Nous vivons en France des heures historiques et très graves. Sous nos yeux, lucides pour certains, aveugles pour beaucoup, le régime est en train de porter l’estocade finale à notre démocratie moribonde.

Le référé de la Manif Pour Tous, contestant l’interdiction de manifester prise par le Préfet de Paris, vient d’être rejeté par le Tribunal. Motif invoqué par le préfet ? « Les manifestants risqueraient d’être trop serrés sur la chaussée » ! Cet argument pouvant être invoqué pour toute manifestation d’ampleur le régime vient tout simplement de mettre un terme au droit de manifester. Sans doute recherche-t-il aussi l’affrontement: si la manifestation se tient, et que des troubles ont lieu, ils pourront plus facilement incriminer les organisateurs.

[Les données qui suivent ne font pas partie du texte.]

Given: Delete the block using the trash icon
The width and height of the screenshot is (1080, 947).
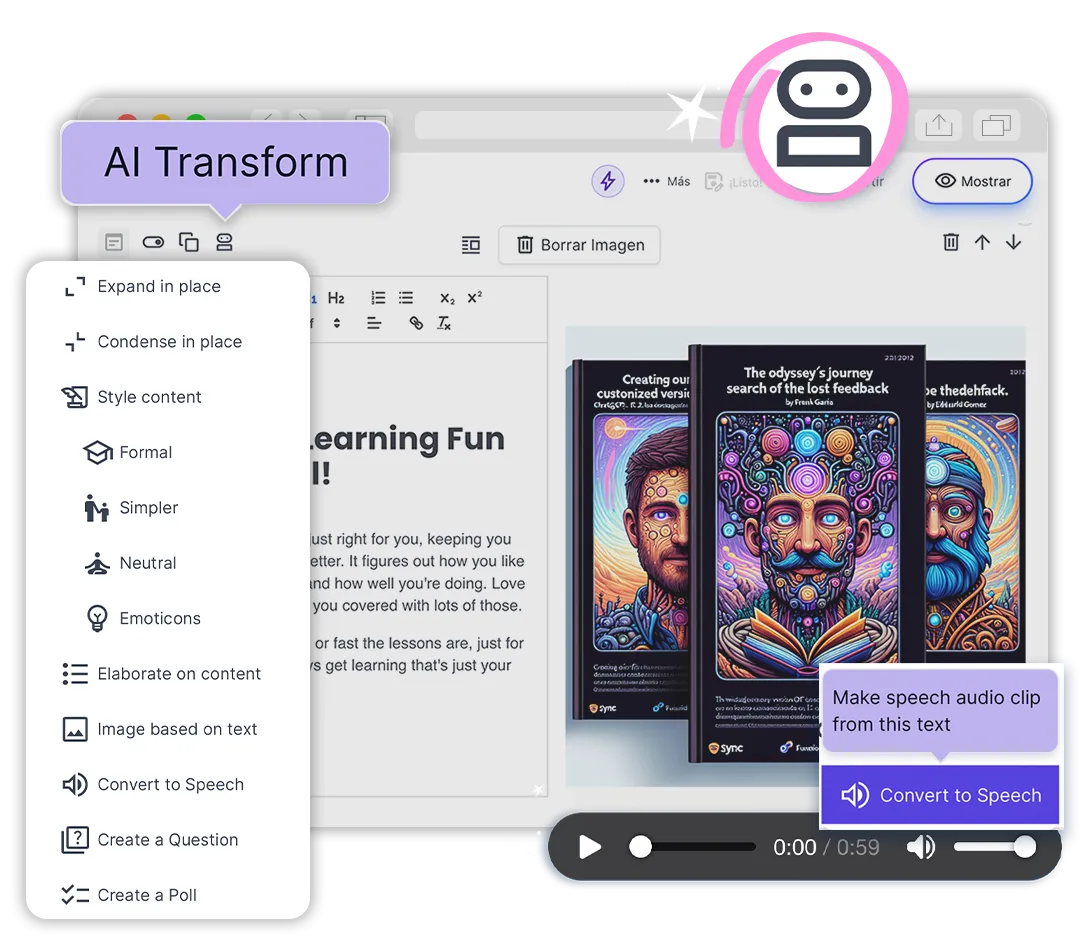Looking at the screenshot, I should pyautogui.click(x=950, y=242).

De telles anomalies ont parsemé l’ensemble du parcours de ce projet de loi sur le mariage homosexuel. Qu’il s’agisse du rapporteur du projet à l’assemblée, affirmant n’avoir pu trouver un seul juriste opposé au texte — les cent-soixante-dix juristes et historiens ayant signé une lettre contre ce projet de loi sont certainement ravis de l’apprendre ! — ; qu’il s’agisse encore de la commission d’examen de la loi ayant reçu à l’Assemblée les représentants des religions non pour les écouter, comme il en était question, mais pour les chapitrer longuement sur l’influence néfaste des religions sur la société; qu’il s’agisse enfin du président du Conseil Economique et Social, organe constitutionnellement indépendant, qui demande au premier ministre quelle conduite il doit tenir vis-à-vis des 700.000 pétitions lui demandant de se saisir du problème.

Tout ceci dans le silence assourdissant de médias complices et partie, dans leur intégralité occupés à diffuser une propagande incessante en faveur du projet sans que le moindre souci de débat démocratique ne vienne les effleurer.

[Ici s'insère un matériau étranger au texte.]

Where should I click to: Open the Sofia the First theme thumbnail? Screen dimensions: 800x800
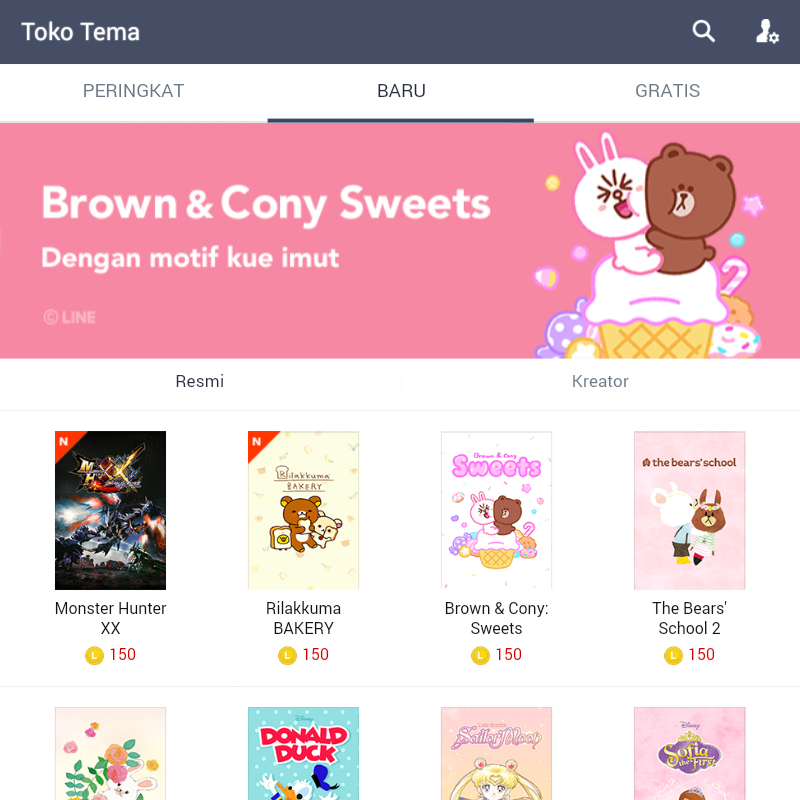(689, 754)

Tout ceci sans que cela ne provoque non plus la moindre indignation de la supposée opposition. Il faut dire que celle-ci a eu sa part dans la mise à mort de la démocratie, lorsqu’elle passa de force par le Parlement un traité européen que le peuple avait précédemment rejeté par référendum.

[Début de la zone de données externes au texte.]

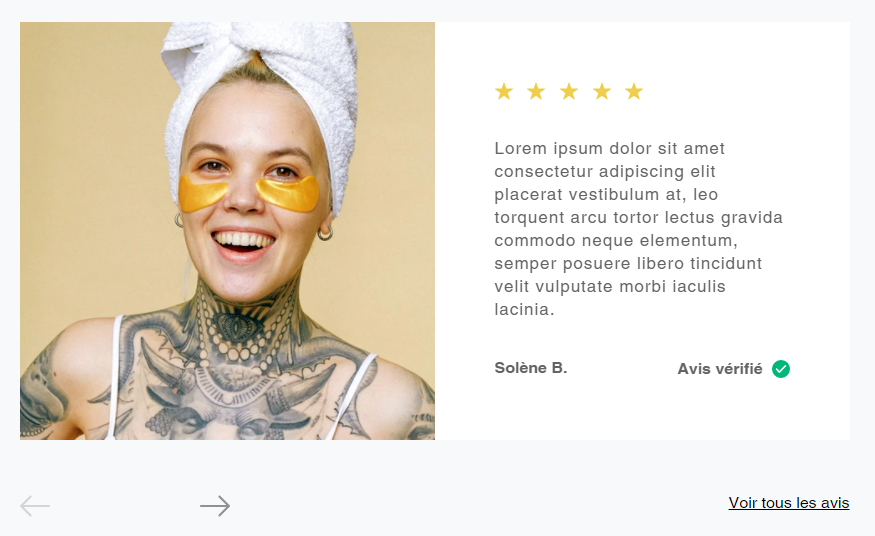
Task: Show next review with right arrow
Action: [215, 506]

Le processus est enclenché depuis plus d’une vingtaine d’années en réalité, la pénalisation des opinions étant devenue un champ législatif prolifique.

Lentement mais sûrement, la France, et avec elle l’Europe, s’enfonce dans une dictature molle asphyxiant toute velléité de contestation. Sans doute ce constat a-t-il inspiré les jeunes qui viennent de se rendre au Panthéon pour enterrer la démocratie.